The Bicycle Film Festival
New York's Bicycle Film Fest brings a whole lot of short films that "celebrate the bicycle" to Portland. More info: bicyclefilmfestival.com. Clinton Street Theater.

Cinescopio
A series showcasing "Latin American classic cinema from the golden era of film." This installment features the lucha libre film Santo and Blue Demon vs. the Monsters, plus a pre-movie fashion show. Hollywood Theatre.

recommended Classics from Studio Ghibli
The word "genius" gets batted around with regard to filmmakers with a numbing, reductive frequency. But if Hayao Miyazaki doesn't qualify for that title, who does? As a NW Film Center retrospective (featuring new, subtitled, 35mm prints) demonstrates, nobody else can balance exhilarating weightlessness with moral gravity in quite the same proportions. ANDREW WRIGHT Whitsell Auditorium.

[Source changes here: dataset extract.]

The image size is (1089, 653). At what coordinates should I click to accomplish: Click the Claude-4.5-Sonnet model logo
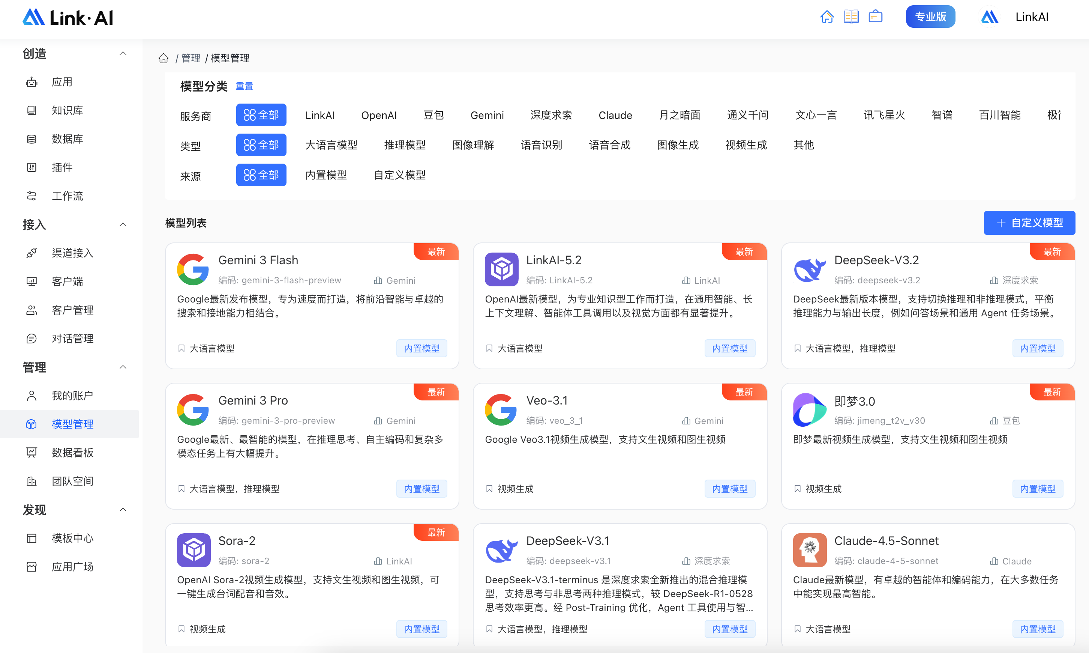pyautogui.click(x=809, y=550)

recommended A Clockwork Orange
"It's funny how the colors of the real world only seem really real when you viddy them on the screen." Academy Theater.

recommended Forever Burt
Northwest Film Center's month-long retrospective of cinema's second greatest Burt continues. This weekend's selections include two terrific, influential westerns: 1957's Gunfight at the O.K. Corral, with Lancaster as Wyatt Earp, and 1954's bawdy Vera Cruz, whose coarseness and bleak outlook were picked up a decade later by Sergio Leone. Also up are two solid prison flicks: 1962's Birdman of Alcatraz, plus Jules Dassin's truly great, tragic Brute Force from 1947. Eat your saccharine heart out, Frank Darabont. NED LANNAMANN Whitsell Auditorium.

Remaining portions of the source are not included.